Reproduce word for word the rows starting at the very beginning and going on through the line that contains "click(x=216, y=125)", including that line.

[Target position records]
-=-=-=-=-

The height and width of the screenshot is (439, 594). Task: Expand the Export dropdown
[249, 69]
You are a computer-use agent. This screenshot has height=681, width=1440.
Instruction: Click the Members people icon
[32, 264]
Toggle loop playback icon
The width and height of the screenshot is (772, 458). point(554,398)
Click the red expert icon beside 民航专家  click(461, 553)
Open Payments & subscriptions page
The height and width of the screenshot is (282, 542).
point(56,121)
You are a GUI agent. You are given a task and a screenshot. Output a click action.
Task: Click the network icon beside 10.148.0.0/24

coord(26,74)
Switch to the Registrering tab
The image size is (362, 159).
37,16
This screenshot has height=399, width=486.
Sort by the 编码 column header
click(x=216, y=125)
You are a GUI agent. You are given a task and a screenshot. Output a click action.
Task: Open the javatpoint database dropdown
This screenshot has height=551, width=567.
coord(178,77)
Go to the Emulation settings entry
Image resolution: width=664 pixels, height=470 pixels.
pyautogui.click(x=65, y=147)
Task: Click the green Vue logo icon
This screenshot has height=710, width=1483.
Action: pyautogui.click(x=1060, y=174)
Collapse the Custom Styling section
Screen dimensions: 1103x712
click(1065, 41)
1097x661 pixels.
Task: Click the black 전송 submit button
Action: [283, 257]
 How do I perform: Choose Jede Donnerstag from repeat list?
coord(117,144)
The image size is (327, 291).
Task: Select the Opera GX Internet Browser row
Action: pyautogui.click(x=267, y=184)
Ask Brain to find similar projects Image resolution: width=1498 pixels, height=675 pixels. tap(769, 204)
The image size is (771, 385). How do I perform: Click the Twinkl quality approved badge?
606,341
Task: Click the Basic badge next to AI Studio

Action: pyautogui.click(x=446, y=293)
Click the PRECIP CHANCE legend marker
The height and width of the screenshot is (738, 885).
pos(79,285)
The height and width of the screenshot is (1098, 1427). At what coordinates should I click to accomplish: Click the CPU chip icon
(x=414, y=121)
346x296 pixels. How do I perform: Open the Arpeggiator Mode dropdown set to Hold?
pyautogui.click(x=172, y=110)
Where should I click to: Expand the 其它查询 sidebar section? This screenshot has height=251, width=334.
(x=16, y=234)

-=-=-=-=-

_THE ANSWER_
The height and width of the screenshot is (439, 594). Task: Expand the Export dropdown
[249, 69]
You are a computer-use agent. This screenshot has height=681, width=1440.
Instruction: Click the Members people icon
[32, 264]
Toggle loop playback icon
The width and height of the screenshot is (772, 458). point(554,398)
Click the red expert icon beside 民航专家  click(461, 553)
Open Payments & subscriptions page
The height and width of the screenshot is (282, 542).
point(56,121)
You are a GUI agent. You are given a task and a screenshot. Output a click action.
Task: Click the network icon beside 10.148.0.0/24

coord(26,74)
Switch to the Registrering tab
The image size is (362, 159).
37,16
This screenshot has height=399, width=486.
Sort by the 编码 column header
click(x=216, y=125)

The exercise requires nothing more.